If Martin can stay at an up-the-middle position, given the quality of his hit tool, he's the most-likely future All-Star in this class.
Asa Lacy, LHP, Texas A&M
In a loaded college pitching class, Asa Lacy stands out thanks to his combination of raw stuff and dominance against SEC competition.
Lacy allowed just two home runs and had a 1.54 ERA in 12 starts over the past two seasons. The southpaw uses four pitches, with the slider being the best of the bunch and a potentially elite weapon against MLB hitters.
Hector Rodriguez of FishStripes.com compared Lacy's skill set to Tampa Bay Rays ace Blake Snell. It's easy to see the parallels, as Lacy is a 6'4" left-hander with a mid-90s fastball, wipeout breaking ball and quality changeup.

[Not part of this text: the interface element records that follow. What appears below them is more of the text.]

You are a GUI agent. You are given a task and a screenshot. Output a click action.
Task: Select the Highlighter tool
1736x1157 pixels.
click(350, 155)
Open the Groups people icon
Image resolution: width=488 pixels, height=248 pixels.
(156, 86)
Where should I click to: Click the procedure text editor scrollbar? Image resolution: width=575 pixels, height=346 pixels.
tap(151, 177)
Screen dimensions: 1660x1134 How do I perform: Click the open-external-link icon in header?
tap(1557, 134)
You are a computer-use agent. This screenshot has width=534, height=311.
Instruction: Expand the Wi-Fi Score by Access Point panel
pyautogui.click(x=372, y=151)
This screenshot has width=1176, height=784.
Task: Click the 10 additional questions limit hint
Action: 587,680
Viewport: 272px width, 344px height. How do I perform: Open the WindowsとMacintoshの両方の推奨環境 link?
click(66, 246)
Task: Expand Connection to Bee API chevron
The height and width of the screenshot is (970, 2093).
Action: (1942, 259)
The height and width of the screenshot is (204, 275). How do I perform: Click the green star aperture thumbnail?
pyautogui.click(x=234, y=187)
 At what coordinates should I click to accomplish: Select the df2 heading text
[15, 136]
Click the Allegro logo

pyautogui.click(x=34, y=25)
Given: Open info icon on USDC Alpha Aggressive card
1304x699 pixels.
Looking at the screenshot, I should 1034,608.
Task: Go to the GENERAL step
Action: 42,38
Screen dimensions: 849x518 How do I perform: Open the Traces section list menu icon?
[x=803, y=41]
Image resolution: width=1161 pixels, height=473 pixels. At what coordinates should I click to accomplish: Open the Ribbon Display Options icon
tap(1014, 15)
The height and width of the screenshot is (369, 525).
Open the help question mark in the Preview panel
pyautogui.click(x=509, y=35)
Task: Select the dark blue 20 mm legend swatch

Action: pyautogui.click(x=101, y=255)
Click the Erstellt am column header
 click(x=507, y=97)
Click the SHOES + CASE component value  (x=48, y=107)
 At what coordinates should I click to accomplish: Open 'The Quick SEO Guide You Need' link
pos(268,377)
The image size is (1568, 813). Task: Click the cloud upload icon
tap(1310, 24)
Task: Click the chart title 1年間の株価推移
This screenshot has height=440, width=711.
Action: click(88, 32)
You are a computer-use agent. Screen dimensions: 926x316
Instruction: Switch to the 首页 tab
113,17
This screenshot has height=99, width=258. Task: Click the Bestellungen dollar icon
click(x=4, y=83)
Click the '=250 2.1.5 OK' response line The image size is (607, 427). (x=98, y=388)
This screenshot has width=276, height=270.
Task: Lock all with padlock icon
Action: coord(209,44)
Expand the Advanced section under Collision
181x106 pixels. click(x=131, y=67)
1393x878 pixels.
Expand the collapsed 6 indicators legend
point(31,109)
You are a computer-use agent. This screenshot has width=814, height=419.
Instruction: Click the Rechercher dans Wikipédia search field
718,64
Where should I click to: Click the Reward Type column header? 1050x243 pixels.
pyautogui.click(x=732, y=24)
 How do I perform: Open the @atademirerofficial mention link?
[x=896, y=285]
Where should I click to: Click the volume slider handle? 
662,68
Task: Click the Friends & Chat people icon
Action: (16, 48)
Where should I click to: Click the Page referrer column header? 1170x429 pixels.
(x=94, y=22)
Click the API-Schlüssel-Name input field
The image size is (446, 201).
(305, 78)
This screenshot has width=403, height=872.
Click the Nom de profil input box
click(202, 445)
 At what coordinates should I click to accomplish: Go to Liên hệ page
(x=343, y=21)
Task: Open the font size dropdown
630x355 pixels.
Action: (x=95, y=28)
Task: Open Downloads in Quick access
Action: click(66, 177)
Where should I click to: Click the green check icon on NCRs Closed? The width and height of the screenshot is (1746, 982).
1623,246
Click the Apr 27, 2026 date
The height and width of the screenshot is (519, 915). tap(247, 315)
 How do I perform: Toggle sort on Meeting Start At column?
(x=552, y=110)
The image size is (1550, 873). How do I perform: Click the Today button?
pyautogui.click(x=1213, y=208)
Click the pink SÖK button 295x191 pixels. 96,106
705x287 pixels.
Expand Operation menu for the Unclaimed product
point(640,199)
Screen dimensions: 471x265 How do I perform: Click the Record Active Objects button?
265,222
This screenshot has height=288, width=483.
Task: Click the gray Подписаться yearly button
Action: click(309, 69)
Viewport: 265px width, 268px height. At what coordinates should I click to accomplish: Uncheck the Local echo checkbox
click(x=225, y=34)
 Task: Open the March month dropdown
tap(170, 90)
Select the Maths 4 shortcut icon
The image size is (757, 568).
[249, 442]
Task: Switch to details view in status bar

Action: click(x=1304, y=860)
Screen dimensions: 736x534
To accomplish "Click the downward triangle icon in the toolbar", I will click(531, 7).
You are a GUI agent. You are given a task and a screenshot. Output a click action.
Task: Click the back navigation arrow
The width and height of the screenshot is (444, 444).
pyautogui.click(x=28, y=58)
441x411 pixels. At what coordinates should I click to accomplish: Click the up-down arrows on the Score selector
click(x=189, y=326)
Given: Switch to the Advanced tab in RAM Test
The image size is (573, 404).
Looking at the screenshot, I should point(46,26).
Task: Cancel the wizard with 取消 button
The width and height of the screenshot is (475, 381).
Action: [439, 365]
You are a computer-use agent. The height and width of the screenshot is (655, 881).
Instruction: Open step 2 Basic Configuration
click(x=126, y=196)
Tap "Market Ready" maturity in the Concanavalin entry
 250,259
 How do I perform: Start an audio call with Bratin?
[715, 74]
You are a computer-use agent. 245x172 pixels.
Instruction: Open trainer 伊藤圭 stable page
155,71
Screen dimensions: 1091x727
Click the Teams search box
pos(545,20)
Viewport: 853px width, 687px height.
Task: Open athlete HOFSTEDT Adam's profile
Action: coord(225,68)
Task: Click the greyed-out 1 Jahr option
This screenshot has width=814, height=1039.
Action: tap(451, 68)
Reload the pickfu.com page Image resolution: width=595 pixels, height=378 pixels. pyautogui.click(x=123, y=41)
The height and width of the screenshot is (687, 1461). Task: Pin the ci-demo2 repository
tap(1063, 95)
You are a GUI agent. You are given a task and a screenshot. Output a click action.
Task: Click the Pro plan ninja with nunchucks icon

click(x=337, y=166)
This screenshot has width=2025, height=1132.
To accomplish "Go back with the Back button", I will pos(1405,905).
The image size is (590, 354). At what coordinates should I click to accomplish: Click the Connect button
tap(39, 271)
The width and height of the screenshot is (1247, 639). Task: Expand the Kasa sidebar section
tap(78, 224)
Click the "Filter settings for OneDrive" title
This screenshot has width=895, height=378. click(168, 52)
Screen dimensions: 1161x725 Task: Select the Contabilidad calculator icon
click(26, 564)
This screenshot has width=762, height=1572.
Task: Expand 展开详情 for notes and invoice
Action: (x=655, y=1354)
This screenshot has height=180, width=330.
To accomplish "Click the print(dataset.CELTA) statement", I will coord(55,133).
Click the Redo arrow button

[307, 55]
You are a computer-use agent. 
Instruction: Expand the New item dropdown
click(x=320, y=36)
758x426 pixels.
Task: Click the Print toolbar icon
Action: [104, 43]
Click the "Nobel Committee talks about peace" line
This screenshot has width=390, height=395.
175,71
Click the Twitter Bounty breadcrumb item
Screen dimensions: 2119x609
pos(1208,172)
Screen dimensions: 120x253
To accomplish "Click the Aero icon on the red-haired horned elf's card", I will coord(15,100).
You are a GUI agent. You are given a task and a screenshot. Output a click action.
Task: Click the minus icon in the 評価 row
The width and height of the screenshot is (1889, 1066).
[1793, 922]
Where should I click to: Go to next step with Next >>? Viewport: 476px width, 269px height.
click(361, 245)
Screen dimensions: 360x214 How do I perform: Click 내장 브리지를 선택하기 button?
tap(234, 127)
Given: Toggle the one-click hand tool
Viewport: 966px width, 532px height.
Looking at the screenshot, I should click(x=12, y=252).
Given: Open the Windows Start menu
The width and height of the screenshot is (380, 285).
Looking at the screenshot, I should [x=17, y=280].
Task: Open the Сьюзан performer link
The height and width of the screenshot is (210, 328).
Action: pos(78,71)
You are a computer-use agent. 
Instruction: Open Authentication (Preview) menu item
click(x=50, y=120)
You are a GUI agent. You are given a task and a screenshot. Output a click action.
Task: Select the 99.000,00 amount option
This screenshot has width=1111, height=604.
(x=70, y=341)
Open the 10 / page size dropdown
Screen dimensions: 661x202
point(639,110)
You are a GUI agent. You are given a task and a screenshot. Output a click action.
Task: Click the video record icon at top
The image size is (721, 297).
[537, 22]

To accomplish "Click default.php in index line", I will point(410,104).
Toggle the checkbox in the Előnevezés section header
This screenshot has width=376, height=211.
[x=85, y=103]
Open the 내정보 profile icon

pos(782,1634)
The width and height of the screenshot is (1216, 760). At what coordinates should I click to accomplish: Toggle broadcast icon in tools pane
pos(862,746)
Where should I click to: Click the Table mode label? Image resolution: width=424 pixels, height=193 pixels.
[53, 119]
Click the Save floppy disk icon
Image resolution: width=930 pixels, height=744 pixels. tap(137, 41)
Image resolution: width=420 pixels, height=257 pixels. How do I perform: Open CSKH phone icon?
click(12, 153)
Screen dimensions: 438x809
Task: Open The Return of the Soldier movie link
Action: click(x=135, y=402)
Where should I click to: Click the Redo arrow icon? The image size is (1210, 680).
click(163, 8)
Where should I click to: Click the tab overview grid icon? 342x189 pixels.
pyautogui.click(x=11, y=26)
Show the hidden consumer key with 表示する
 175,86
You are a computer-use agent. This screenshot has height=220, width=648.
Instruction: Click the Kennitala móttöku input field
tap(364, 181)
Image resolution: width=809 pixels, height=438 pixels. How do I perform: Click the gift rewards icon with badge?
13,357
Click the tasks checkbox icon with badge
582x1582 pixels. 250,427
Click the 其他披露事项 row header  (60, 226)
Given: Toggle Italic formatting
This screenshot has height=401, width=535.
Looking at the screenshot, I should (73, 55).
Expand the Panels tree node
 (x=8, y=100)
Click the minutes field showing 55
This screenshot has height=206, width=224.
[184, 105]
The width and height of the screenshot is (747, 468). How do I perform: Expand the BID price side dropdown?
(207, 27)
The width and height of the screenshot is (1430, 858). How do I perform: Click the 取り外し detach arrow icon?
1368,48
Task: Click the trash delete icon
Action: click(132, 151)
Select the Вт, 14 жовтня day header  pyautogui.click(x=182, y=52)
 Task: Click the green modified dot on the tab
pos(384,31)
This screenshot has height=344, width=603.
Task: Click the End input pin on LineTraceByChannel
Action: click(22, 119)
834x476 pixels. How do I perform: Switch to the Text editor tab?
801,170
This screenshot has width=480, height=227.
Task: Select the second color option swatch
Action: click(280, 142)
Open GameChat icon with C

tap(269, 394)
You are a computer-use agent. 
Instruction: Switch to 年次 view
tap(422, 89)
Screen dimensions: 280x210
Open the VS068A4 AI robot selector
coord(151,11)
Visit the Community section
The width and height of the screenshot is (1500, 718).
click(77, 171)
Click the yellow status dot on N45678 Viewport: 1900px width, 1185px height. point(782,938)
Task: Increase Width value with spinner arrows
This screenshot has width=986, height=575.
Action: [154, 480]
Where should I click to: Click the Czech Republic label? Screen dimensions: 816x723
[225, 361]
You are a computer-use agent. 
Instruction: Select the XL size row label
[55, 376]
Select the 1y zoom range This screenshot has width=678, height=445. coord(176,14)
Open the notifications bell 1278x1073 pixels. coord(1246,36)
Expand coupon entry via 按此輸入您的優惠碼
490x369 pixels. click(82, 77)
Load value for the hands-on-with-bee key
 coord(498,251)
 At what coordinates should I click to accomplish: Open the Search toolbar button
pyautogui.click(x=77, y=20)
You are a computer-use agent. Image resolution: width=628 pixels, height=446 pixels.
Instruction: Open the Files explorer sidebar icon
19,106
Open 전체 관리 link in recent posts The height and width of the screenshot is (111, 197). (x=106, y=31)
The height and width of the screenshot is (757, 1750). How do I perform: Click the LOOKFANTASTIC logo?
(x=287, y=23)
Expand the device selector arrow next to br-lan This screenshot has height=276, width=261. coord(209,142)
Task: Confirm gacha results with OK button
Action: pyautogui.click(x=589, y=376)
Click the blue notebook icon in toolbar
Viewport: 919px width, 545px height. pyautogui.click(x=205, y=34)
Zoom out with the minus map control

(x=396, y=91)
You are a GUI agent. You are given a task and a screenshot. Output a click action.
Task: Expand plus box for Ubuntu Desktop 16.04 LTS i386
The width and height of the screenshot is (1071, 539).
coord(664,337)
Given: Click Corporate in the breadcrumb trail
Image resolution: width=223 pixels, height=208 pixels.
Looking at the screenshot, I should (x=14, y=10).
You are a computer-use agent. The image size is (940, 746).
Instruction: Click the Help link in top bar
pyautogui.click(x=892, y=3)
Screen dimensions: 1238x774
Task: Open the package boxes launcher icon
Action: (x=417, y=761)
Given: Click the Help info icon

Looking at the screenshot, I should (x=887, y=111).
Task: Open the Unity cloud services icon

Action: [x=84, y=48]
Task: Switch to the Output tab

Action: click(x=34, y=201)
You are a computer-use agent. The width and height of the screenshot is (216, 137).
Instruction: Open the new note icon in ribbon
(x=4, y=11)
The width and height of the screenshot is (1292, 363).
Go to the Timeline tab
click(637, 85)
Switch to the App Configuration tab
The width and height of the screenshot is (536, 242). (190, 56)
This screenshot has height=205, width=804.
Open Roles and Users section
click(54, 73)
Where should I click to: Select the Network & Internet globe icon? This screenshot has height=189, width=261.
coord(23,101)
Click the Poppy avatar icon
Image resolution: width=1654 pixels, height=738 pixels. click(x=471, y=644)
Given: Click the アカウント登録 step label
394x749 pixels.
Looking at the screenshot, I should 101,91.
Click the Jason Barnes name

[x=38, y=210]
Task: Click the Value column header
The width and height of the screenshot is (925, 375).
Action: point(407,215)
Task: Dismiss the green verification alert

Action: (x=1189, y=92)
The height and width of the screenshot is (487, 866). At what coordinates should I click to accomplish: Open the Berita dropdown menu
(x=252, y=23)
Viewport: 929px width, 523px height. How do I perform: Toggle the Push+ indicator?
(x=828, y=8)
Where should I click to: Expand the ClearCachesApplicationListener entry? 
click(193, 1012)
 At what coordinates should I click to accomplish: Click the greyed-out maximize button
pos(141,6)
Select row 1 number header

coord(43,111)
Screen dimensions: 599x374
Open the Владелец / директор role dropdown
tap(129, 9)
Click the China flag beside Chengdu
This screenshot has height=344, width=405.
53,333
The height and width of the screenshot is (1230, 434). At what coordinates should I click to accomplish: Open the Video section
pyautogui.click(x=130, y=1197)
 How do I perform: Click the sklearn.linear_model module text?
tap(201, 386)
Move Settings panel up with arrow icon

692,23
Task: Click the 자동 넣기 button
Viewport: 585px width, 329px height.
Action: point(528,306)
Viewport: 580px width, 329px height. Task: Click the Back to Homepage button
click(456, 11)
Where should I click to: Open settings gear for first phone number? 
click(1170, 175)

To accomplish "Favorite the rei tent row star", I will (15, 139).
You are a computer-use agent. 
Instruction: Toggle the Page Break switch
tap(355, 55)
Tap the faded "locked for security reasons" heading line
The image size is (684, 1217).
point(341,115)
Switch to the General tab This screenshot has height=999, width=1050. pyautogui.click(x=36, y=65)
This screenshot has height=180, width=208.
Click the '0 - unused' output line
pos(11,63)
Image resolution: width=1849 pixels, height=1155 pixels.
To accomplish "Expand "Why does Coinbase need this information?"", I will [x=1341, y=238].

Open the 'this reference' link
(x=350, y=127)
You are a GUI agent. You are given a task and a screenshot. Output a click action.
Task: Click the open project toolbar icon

The sample size by which teams are evaluating Lacy includes just 70.1 innings in college. They have been dominant innings, and the overall package is exactly what teams would want from a potential No. 2 starter.
As long as Lacy can refine his command in the strike zone and develop his changeup to get right-handed hitters out, he will turn into a top 15 starter in the big leagues.